▶ [REQUIRED WORK]: With no addition or omission, return the entries below.

Recorded data
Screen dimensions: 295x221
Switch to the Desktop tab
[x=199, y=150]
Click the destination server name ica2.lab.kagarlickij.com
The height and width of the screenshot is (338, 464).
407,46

▶ [OUTPUT OF THE TASK]:
Screen dimensions: 295x221
Switch to the Desktop tab
[x=199, y=150]
Click the destination server name ica2.lab.kagarlickij.com
The height and width of the screenshot is (338, 464).
407,46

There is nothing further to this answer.